Le cargo à voiles Canopée à quai dans le port de Brême
Le cargo à voiles Canopée à quai dans le port de Brême © ArianGroup

"Compte tenu des enjeux environnementaux actuels il devient nécessaire de faire évoluer le modèle énergé­tique des navires de transport et des navires de services du domaine de l’énergie qui est notre cœur de marché. Nous sommes fiers d’y prendre part avec ce premier cargo à voile", commente Jean-Michel Berud, Président de Jifmar Offshore Services (qui compose avec Zéphyr & Borée la coentreprise Alizés).

"Alizés est le partenaire d’ArianeGroup dans cette aventure depuis 2019. Canopée est le premier cargo à propulsion vélique désormais en activité et nous sommes fiers de montrer qu’il y a d’autres manières de faire du transport maritime industriel, que c’est possible.
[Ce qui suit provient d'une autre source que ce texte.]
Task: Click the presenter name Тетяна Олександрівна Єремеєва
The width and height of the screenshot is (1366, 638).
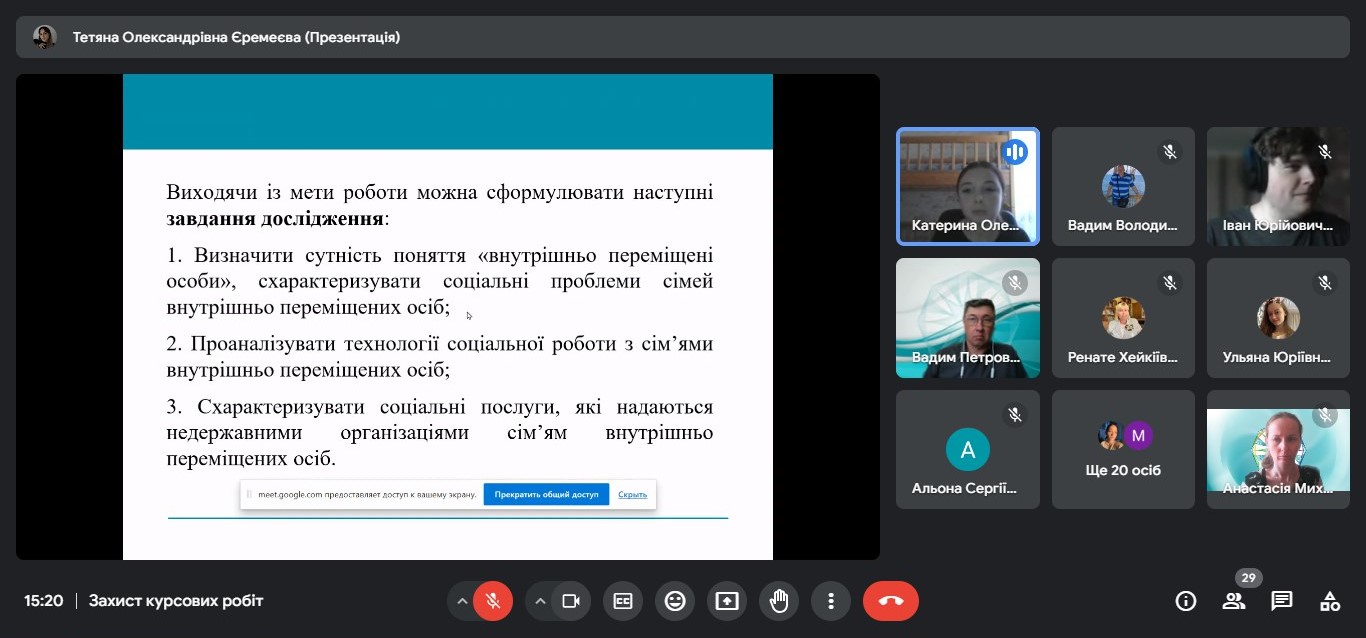Action: 236,37
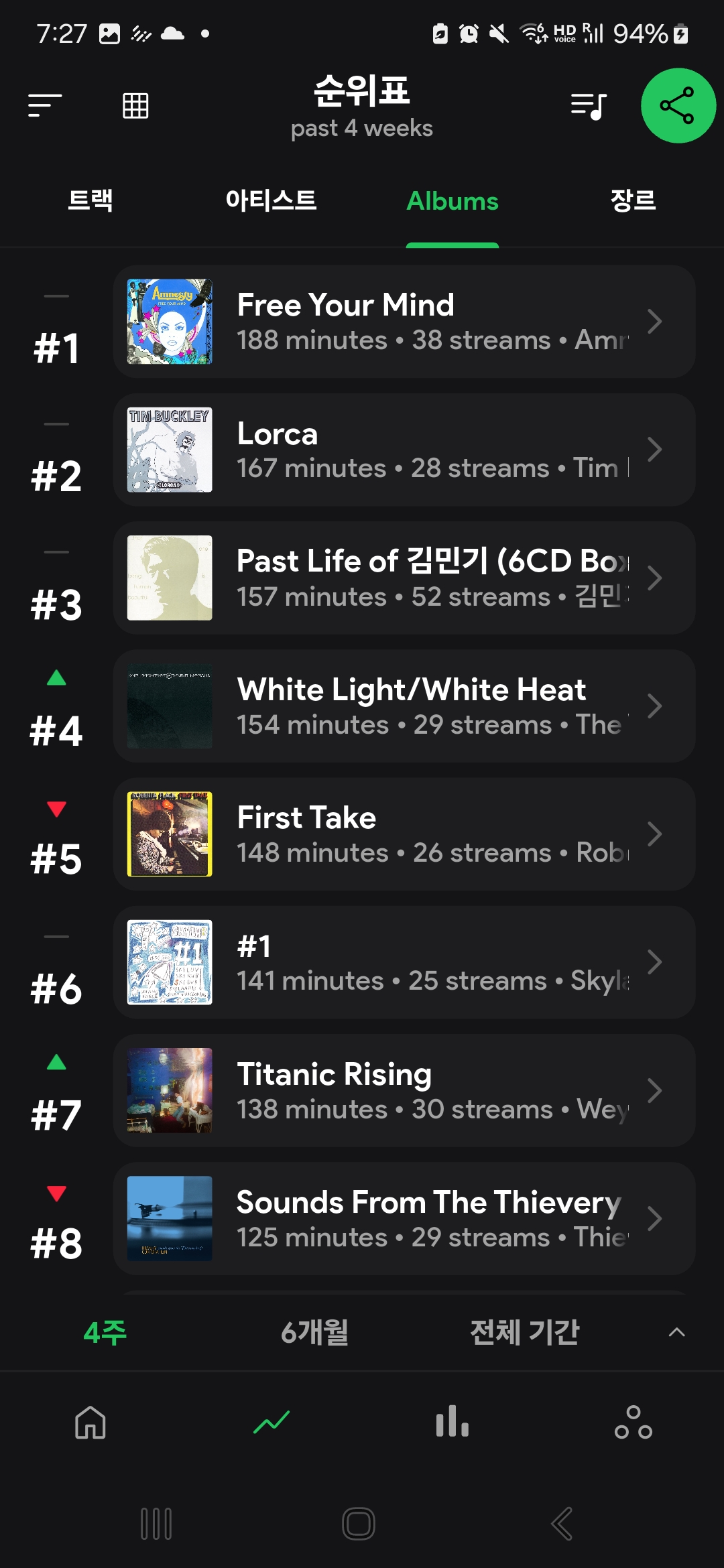Open the sort filter icon
Image resolution: width=724 pixels, height=1568 pixels.
(45, 106)
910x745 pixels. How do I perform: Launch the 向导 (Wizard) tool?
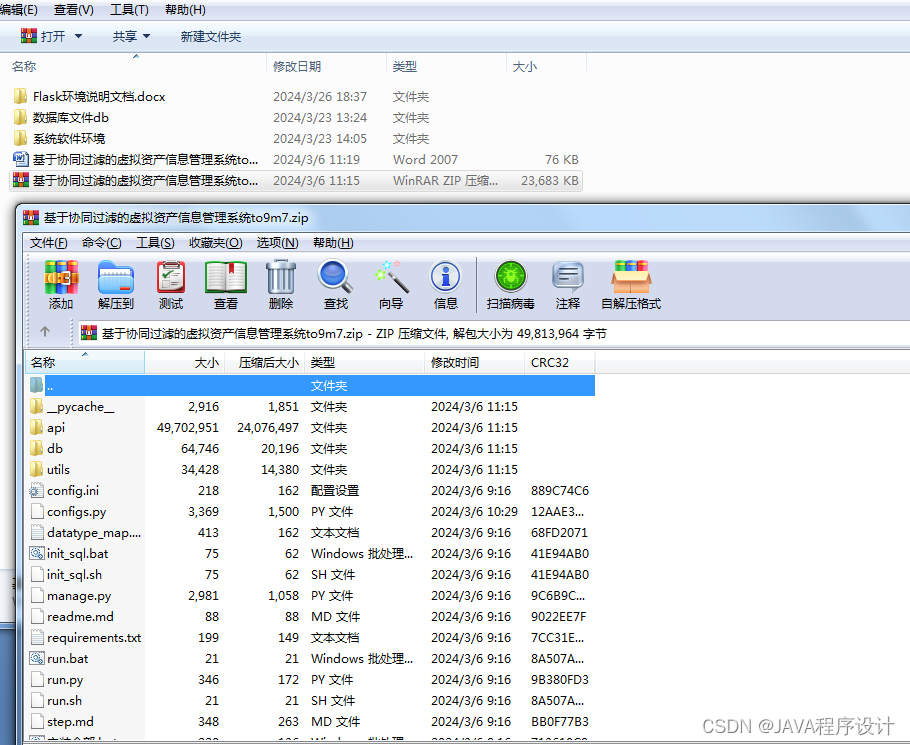point(390,285)
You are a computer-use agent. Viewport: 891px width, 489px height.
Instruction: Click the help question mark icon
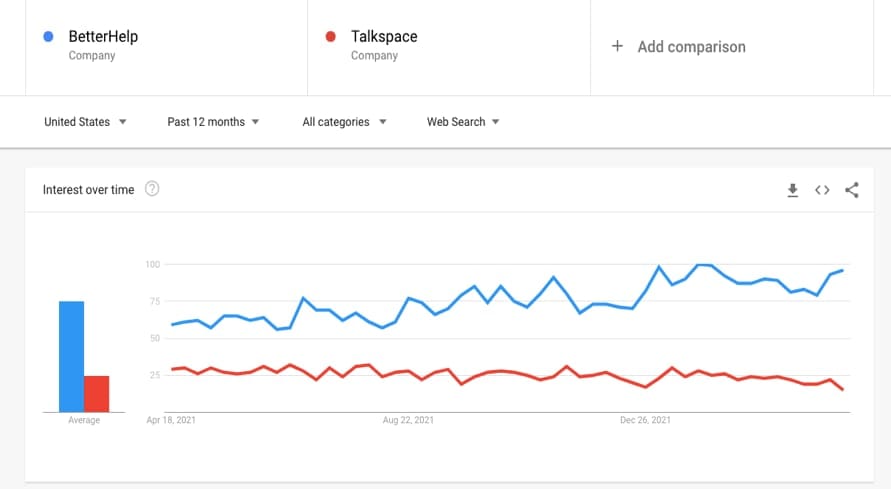(x=152, y=189)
Cette avancée mondiale impulsée par ArianeGroup fait souffler un vent frais sur la filière du transport maritime", s'enthousiasme l'entreprise.

9 rotations par an

Cette automatisation permet également de réduire l'équipage avec seulement 11 marins à bord.

Depuis Le Havre, Canopée fera des "stops" dans les ports européens proches des unités de production de la fusée Ariane 6, à Brême (Allemagne), Rotterdam (Pays-Bas) ou encore Bordeaux avant de filer vers la Guyane à une vitesse moyenne de 16 nœuds selon les conditions de vent. L'objectif est de réaliser neuf de ces rotations sur une année.

Le voyage devrait durer entre 15 et 30 jours jusqu'à Kourou, où les éléments de la fusée seront assemblés, on peut suivre son périple en direct sur cette page.

Un container protégeant un des étages d'Ariane 6 prêt à embarquer sur le cargo à voiles Canopée
Un container protégeant un des étages d'Ariane 6 prêt à embarquer sur le cargo à voiles Canopée © ArianGroup
"La livraison des étages de cette première Ariane 6 est une étape essentielle sur la route vers le vol inaugural, puis vers l’exploitation commerciale du nouveau lanceur lourd européen", s’est félicité Martin Sion, Président exécutif d’ArianeGroup.

Rappelons que le lanceur Ariane 6 est décliné en deux versions: Ariane 62 (deux boosters) capable de mettre en orbite géostationnaire une capacité de 4,5 tonnes et 10,3 tonnes en orbite basse et Ariane 64 (quatre boosters) qui pourra mettre 11,5 tonnes en géostationnaire et 20,6 tonnes en orbite basse.

Un cas d'école pour le fret maritime
Comme le souligne Actu Transport et Logistique, Zéphyr & Borée fait partie d’un groupement réunissant plusieurs chargeurs comme Michelin, Géodis et Ikea, et est engagé dans un appel d’offres pour la construction de dix porte-conteneurs à propulsion hybride (voiles et diesel/méthanol).
De nombreuses initiatives se développent, on compte déjà 200 armateurs, équipementiers et autres sociétés de conseil et d'étude spécialisées dans cette filière dans le monde.
La transition de ce secteur, qui prendra du temps (100.000 cargos naviguent chaque jour), doit permettre de réduire les émissions de CO2 qui représentent 3% des émissions de gaz à effets de serre sur la planète pour 80 à 90% des échanges mondiaux de marchandises.